Ibrahim Hawash has also enriched his love for deep sea fishing as well and three times every year, he takes trips to some great hot spots on the ocean where he fishes for marlin and tuna. A resource that Ibrahim consults regularly is the Channel Island Sport Fishing group. The group helps take individuals out on the open sea to do their fishing and they have great tips and strategies on how to have an enjoyable time out on the water. Below Ibrahim reiterates some of the important parts of a trip out with them, parts that translate to nearly all deep sea fishing adventures.
Many people think when they go deep sea fishing it will look like they see on TV. The experience isn’t quite like Deadliest Catch and action is not nonstop on a trip out. In fact, during the first hour or so of the trip there will be a lot of instruction from the captain and it is important to pay attention. When going on the boat you will first be asked if you’d like a bag. Should you say yes, this bag will have a number on it and be able to hold your catch if you want to take it home.
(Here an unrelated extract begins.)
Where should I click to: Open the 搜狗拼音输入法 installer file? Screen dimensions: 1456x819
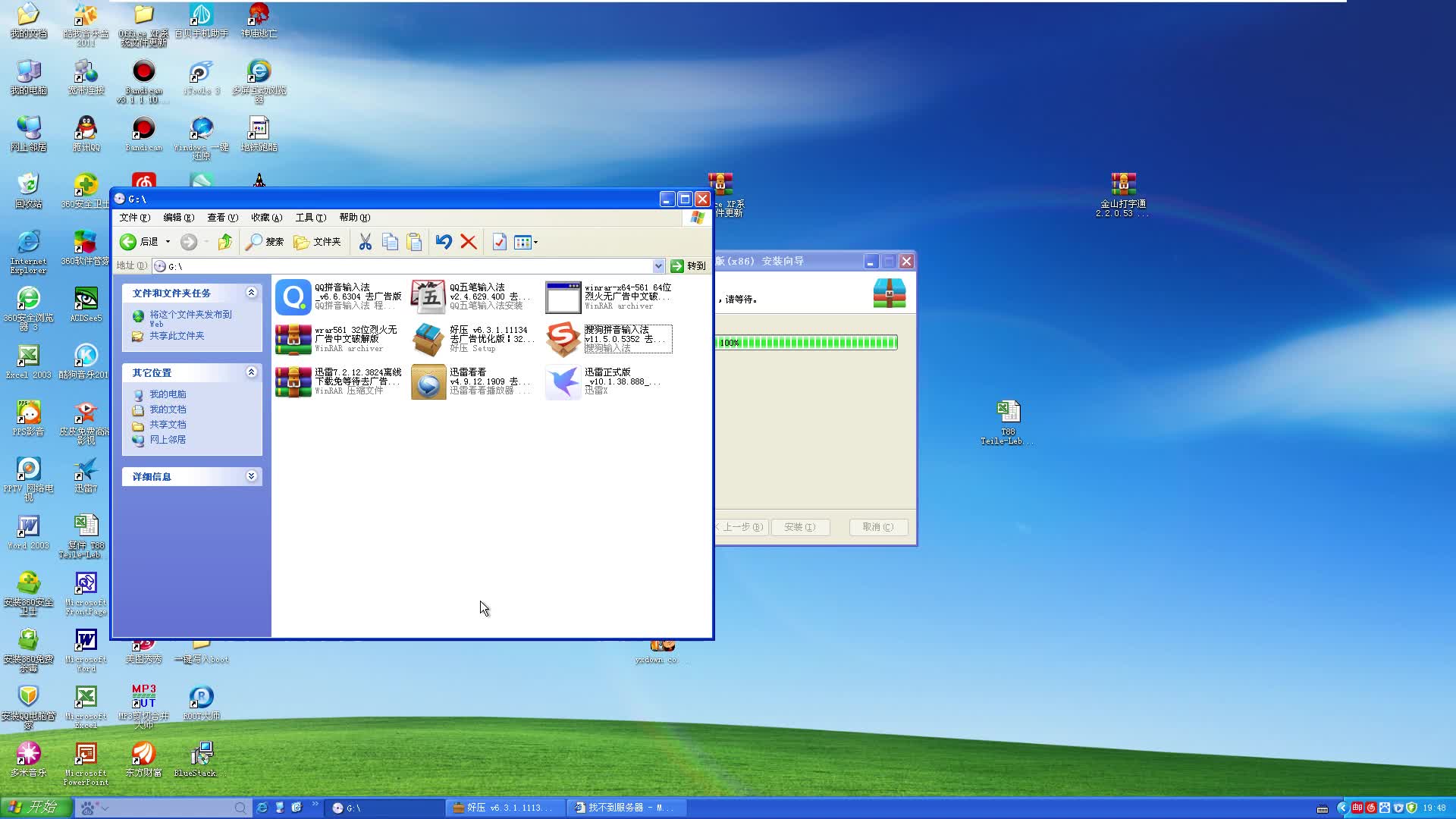pos(563,339)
The captain will tell you to remember your bag number so that your catch goes in your bag, as it’s likely you’ll be with a group of people. During the trip out to the fishing grounds the captain will also highlight important facts like: where to store your gear, where the safety equipment is, what you can expect on the water that day, and how you can rig up your line.
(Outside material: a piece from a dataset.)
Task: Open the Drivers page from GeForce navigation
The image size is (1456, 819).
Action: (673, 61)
Baiting your line is an important part of the trip and it’s vital to know the facts to make sure you are prepared to fish. If you are using squid for instance, you would be able to bait your line right away. However, if you’re using live fish you will want to wait until the last second to bait the fish. This will give it the optimum level of movement when it hits the water and therefore look more appetizing to the fish you are fishing for. Baiting a live fish too early will cause the fish to be limp in the water and less desirable to your potential catch. Not catching anything right away? Your guide or captain will help you change out your live bait often.
Once baited, make sure you aren’t throwing your line into the water immediately. You’ll need to wait for the green light before you drop your line to make sure that it doesn’t get tangled, should the boat still be settling to a stop.
The most important part about a trip out on the water is that you should be having fun. Even if you don’t catch anything remember that you are on the water, and is there really a better place to be than that? Should you catch something you could ask the crew members to cut this for you. Usually it only costs $1 or so depending on how big the fish is. They will scale it and cut it and have it ready for you to take home and cook up that same day.
Even though the trip is about fun just make sure you’re listening well to the captain and the crew, keeping a good attitude (you won’t catch a monster every trip out) and if you had a good time be sure to tip your crew well.